Abbreviations: BCKDH, branched‐chain α‐ketoacid dehydrogenase; CS, citrate synthase, DCA, dichloroacetate; ETC, electron transport chain; F, fluoride; FB, cultured fibroblasts; KDC, 2‐ketoglutarate dehydrogenase complex; Lymph, blood lymphocytes; OxPhos, oxidative phosphorylation—O₂ consumption assayed in digitonin‐permeabilized fibroblasts (ie, intact cellular mitochondria); PDC, pyruvate dehydrogenase complex; RR, reference range.

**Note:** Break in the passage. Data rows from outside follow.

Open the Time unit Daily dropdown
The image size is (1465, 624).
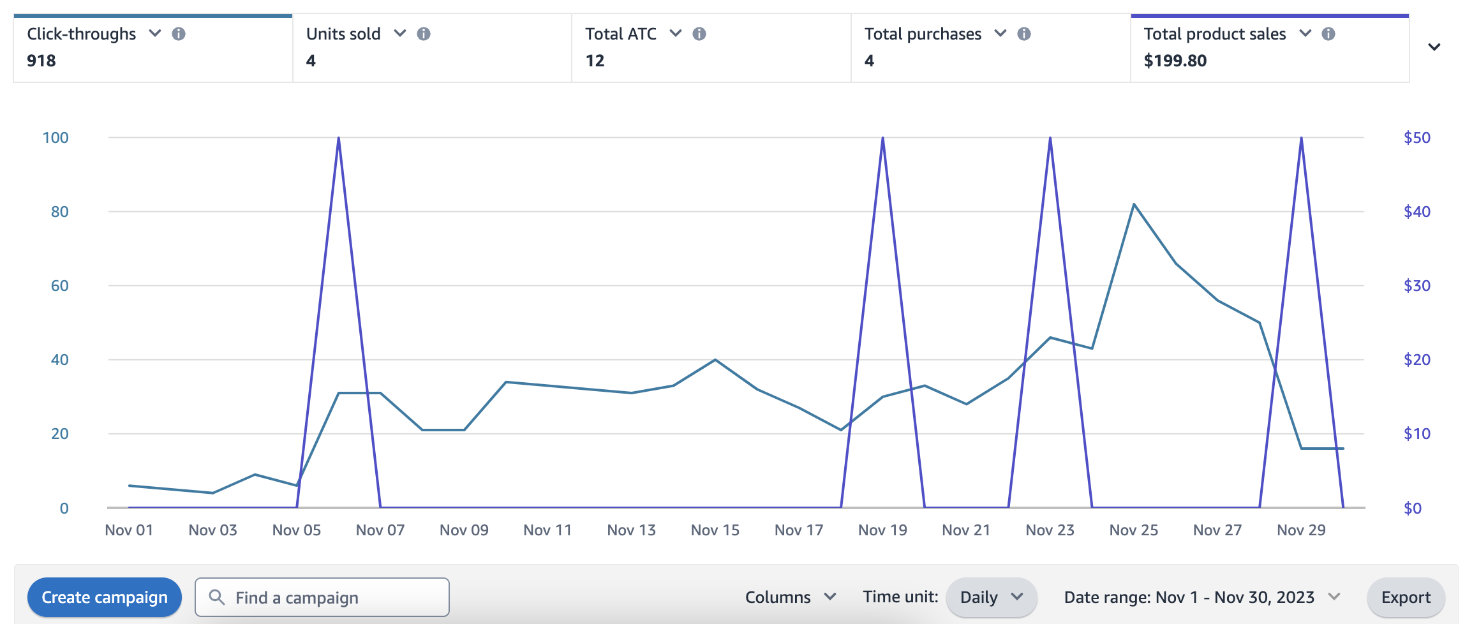tap(991, 597)
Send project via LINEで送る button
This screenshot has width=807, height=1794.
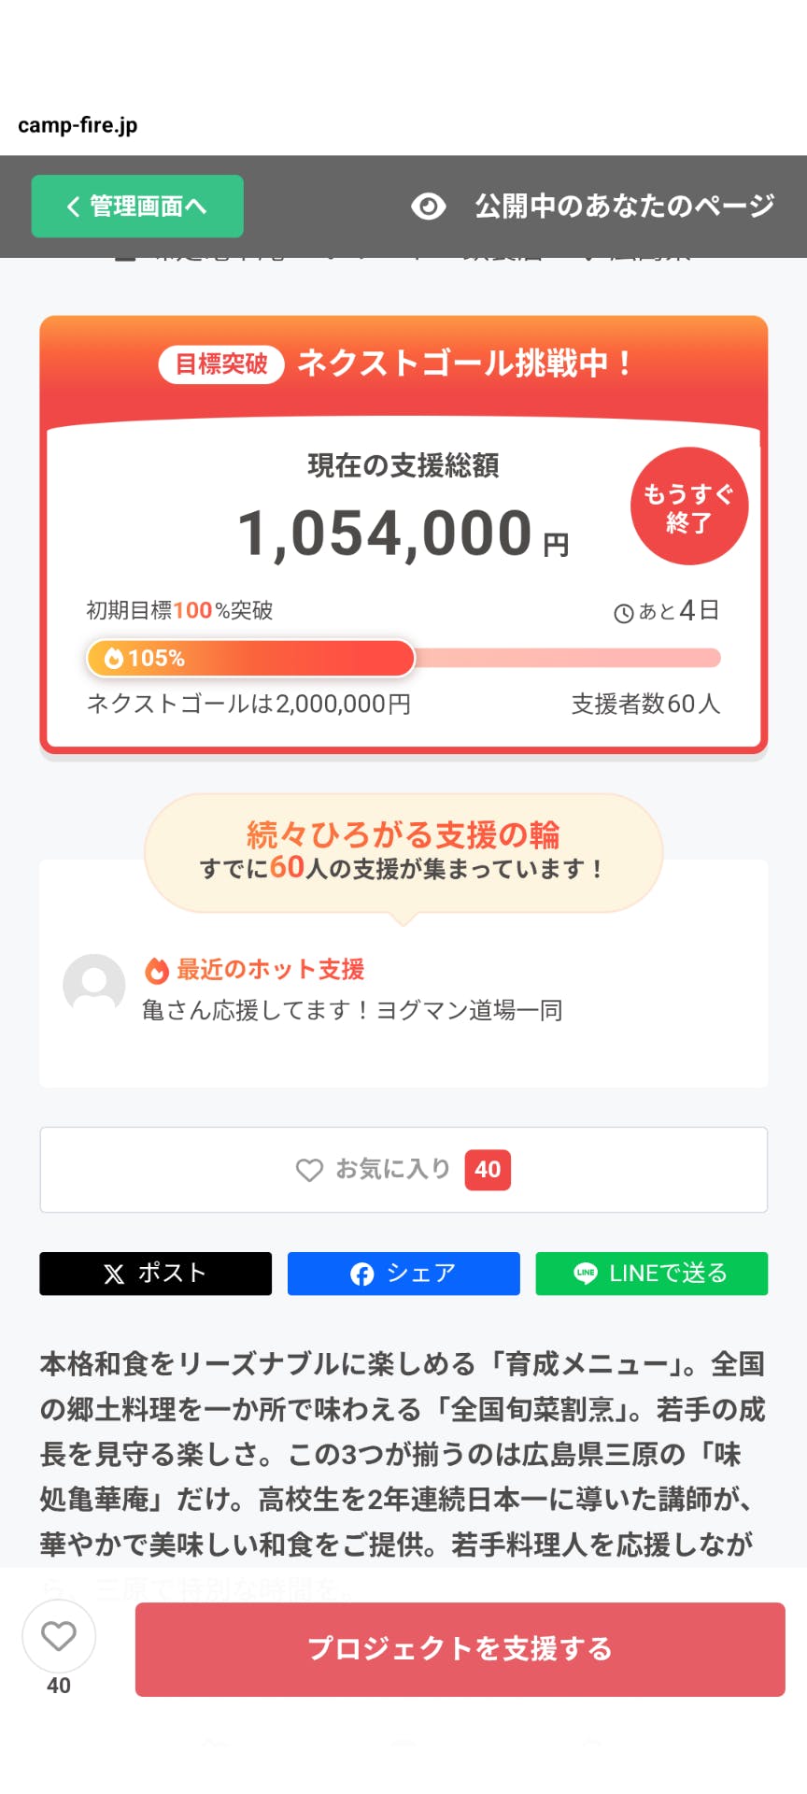point(651,1274)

Analysis of integrated oxidative phosphorylation in digitonin‐permeabilized proband fibroblasts (ie, with intact cellular mitochondria) showed normal oxygen consumption in the presence of pyruvate, malate and adenosine diphosphate (ADP) as substrates as well as long‐chain acylcarnitine as substrate (Table 1). Changes in oxygen consumption in the presence of pyruvate, malate and ADP reflect composite activity of the mitochondrial pyruvate transporter, production of acetyl‐CoA by PDC, coupled production of NADH, and oxidation of the NADH by Complex I. There were no functional abnormalities of ETC complexes II, III, or IV in homogenized fibroblasts (Table 1).

5. DISCUSSION

The clinical presentation of PDC deficiency is highly variable and ranges from fatal congenital lactic acidosis and congenital brain abnormalities including corpus callosum abnormalities (15%‐55%), ventriculomegaly (35%‐85%), and Leigh syndrome (12%‐25%), to relatively mild ataxia or neuropathy with normal cognitive function and long survival.30, 31, 32, 33, 34 Epilepsy (16%‐57%), hypotonia (46%‐89%), and developmental delay (57%‐83%) are other common findings in subjects with PDC deficiency.30, 31, 32, 34 PDC deficiency is sub‐classified into at least three groups, primary‐specific, primary‐generalized, and secondary PDC deficiencies.29 Primary‐specific PDC deficiency due to mutations in primary specific genes including PDHA1, PDHB, DLAT, PDHX, PDP1, PDP2, and PDPR, constitute 70% to 90% of PDC activity deficiencies, with those due to X‐linked PDHA1 mutations representing >80% of genetically defined primary‐specific deficiencies.5, 29 The clinical consequences of defects of primary‐specific PDC gene products are not qualitatively distinct because each of these defects have the common biochemical effect of impairing function of the overall complex.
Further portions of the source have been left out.